Is there any object class for piecewise / disjoint ranges in Julia? For example, I can create a regular range:
a = UnitRange(1:5)
But, if I would like to combine this with other ranges:
b = UnitRange([1:5, 8:10, 4:7])
Currently, I cannot find an object or method. There is a PiecewiseIncreasingRanges module ( https://github.com/simonster/PiecewiseIncreasingRanges.jl ), which will be exactly what I want in this situation, except that, as the name implies, it requires ranges to increase monotonously.
The context for this is that I am looking for a way to create a compressed, memory-efficient version of SparseMatrixCSC for sparse matrices with duplicate rows. The RLEVectors module will work well to save space on a nonzero vector in a sparse matrix class. Now, although I am trying to find something to save space for the rowvalue vector, which also defines a sparse matrix, since a series of repeating rows will result in ranges of values โโin this vector (for example, if the first 10 rows or even certain columns in the first ten rows of sparse matrices are identical, then in the vector of row values โโthere will be many patterns 1:10).
More generally, I need a range, such as an object b, which I am trying to create above, on which I could repeat the loop, getting:
for (idx, item) in enumerate(hypothetical_object) println("idx: $idx, item: $item") end idx: 1, item: 1 idx: 2, item: 2 ... idx: 5, item: 5 idx: 6, item: 8 idx: 7, item: 9 idx: 8, item: 10 idx: 9, item: 4 idx: 10, item: 5 ...

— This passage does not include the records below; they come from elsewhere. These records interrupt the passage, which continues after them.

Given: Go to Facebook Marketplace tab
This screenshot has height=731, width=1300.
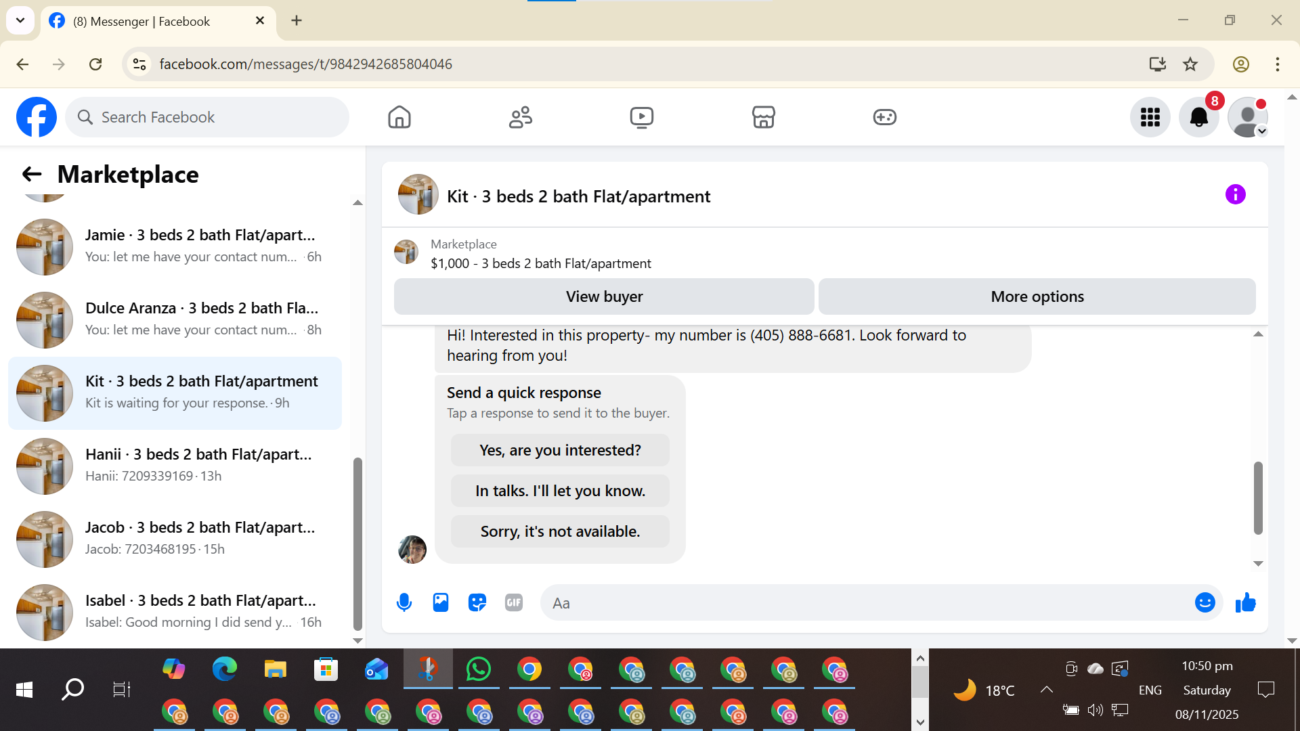Looking at the screenshot, I should click(763, 118).
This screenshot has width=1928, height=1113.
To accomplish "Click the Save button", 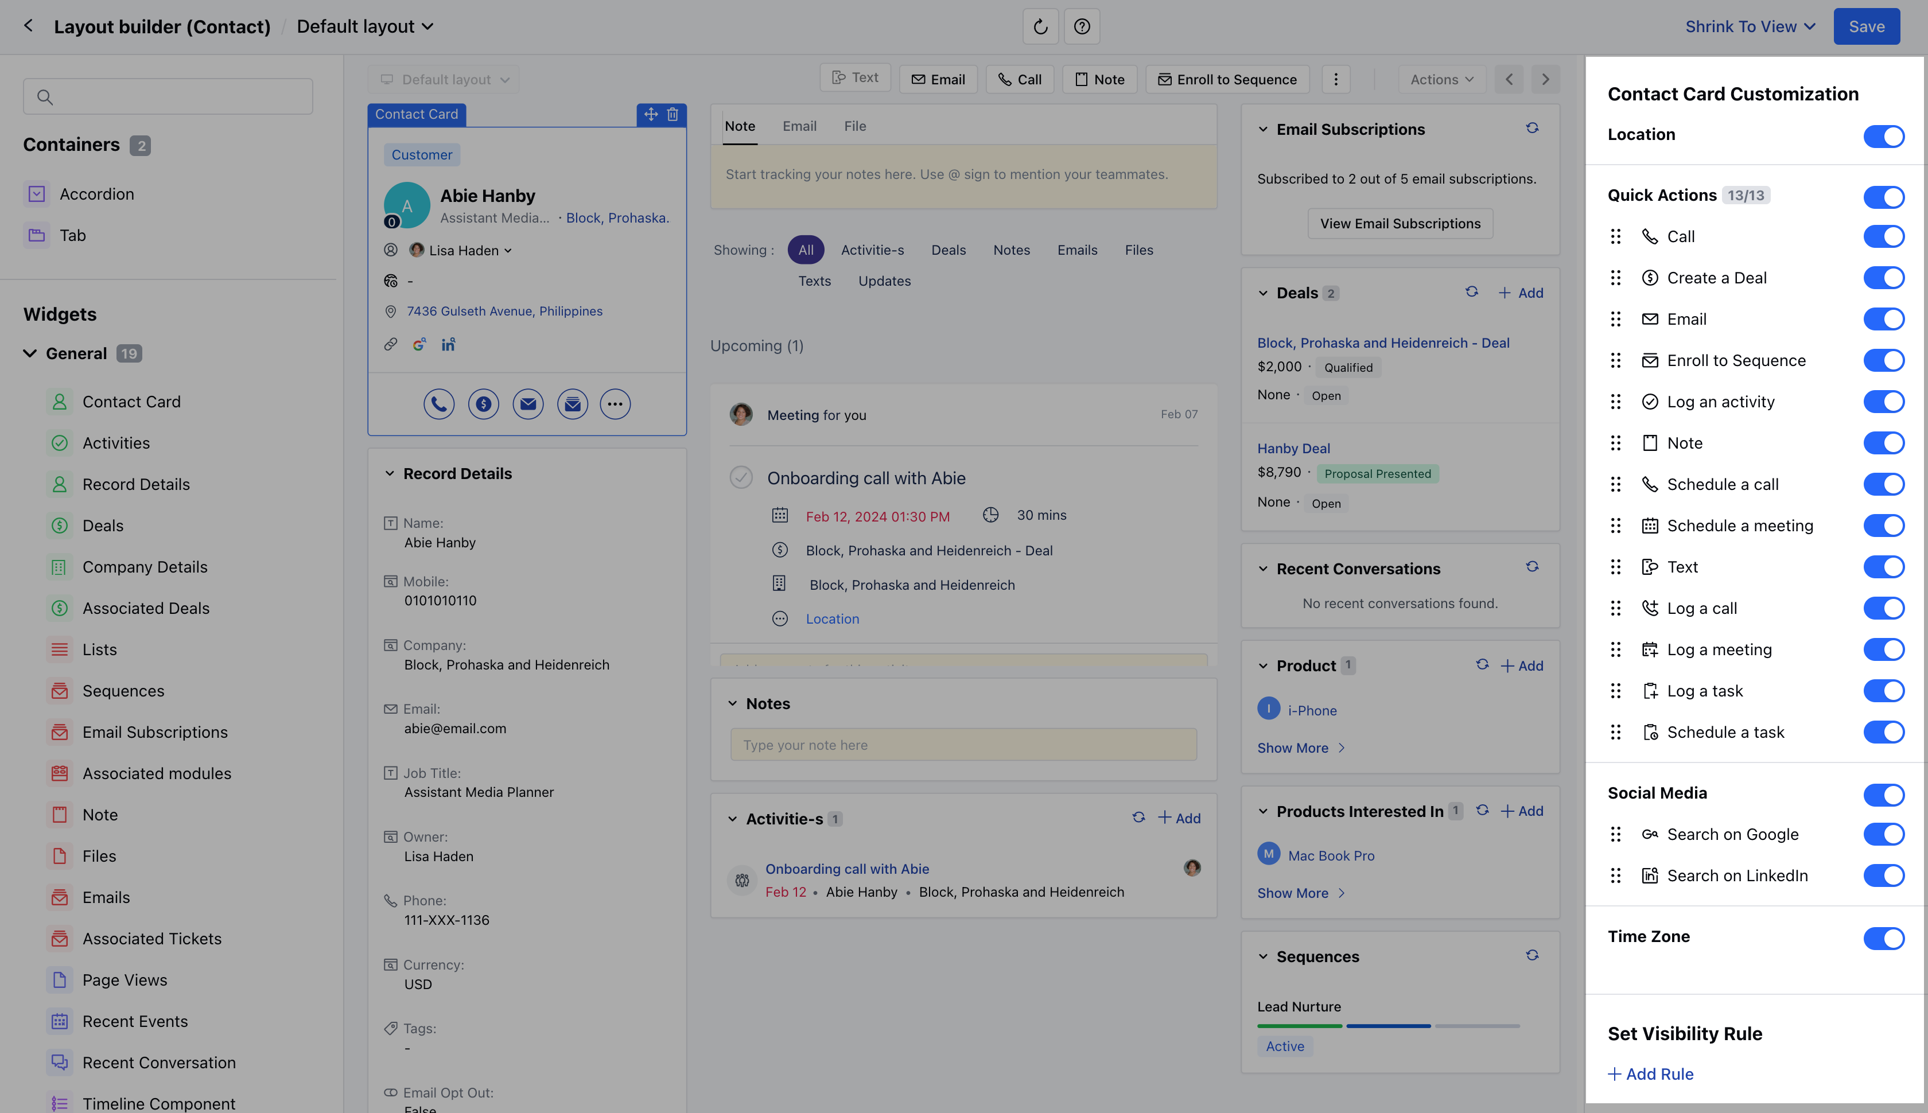I will pyautogui.click(x=1866, y=27).
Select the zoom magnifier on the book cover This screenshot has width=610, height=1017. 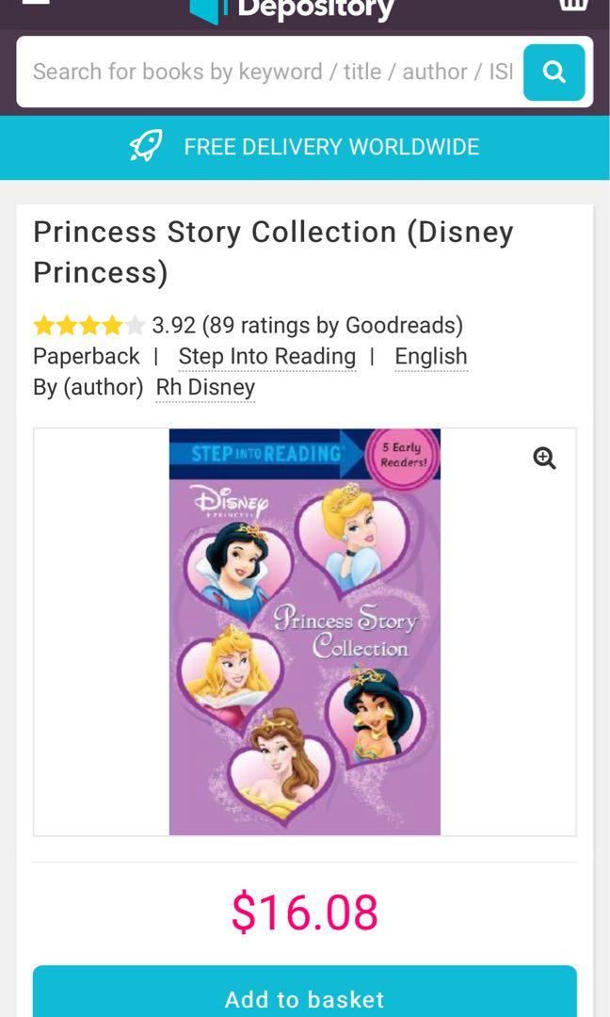[543, 458]
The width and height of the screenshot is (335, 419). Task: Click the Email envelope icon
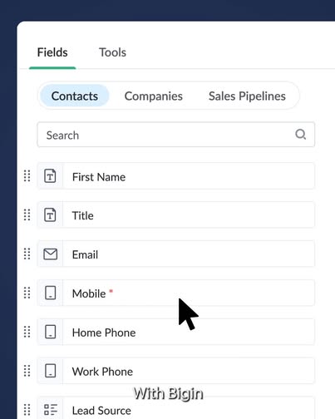[51, 254]
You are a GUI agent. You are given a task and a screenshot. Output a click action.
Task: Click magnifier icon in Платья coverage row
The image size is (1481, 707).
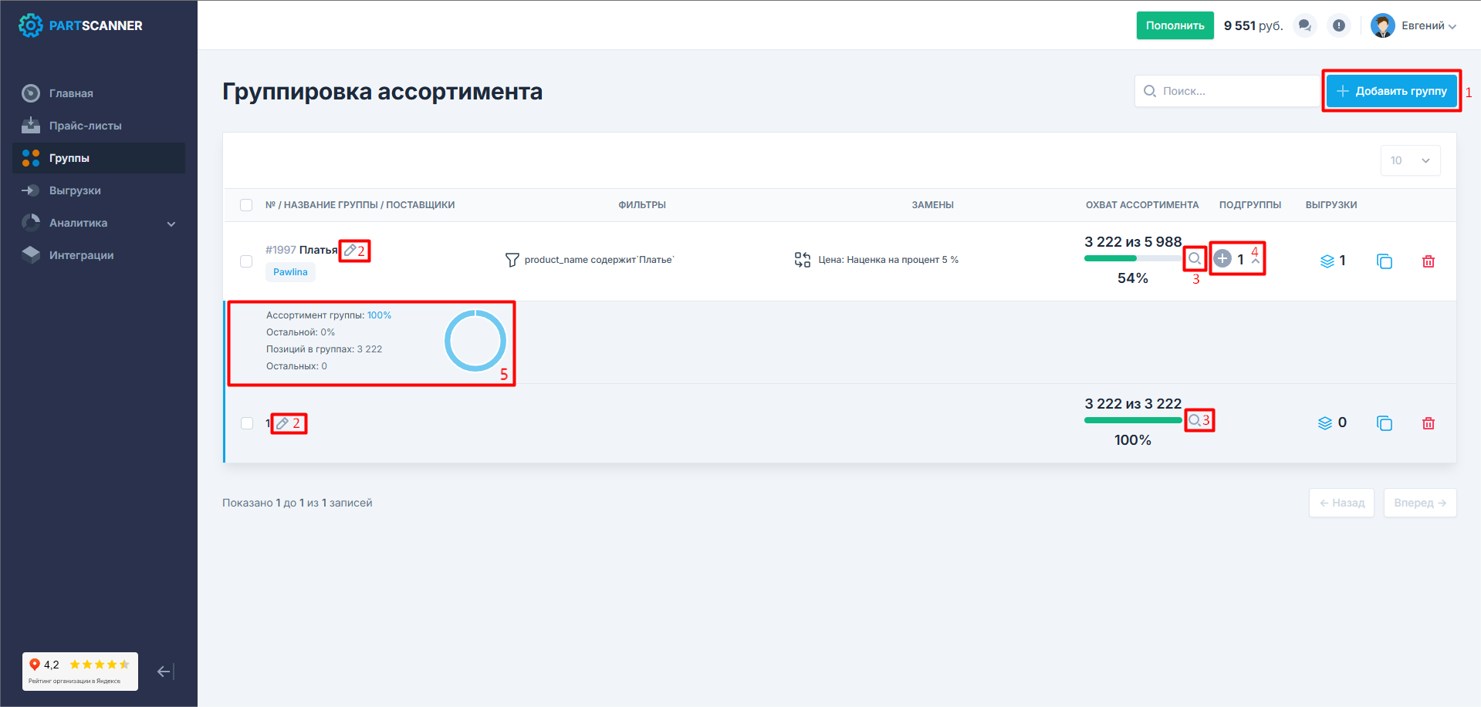click(x=1194, y=259)
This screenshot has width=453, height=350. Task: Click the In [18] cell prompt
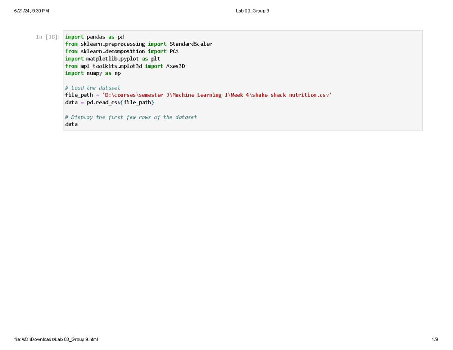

Update. One thing I'm considering, and probably trying to implement, if I don't hear the other sentences here, is just to create an array of PiecewiseIncreasingRange objects, one for each column in my sparse matrix. (I would probably also break the nonzero vector of values โโinto an array of individual parts, one for each column of my sparse matrix). That would be at least relatively easy to implement. I have no good sense with a bat, how it will be compared in terms of computational efficiency to the object that I am looking for in this matter. I suspect that the memory requirements will be approximately the same.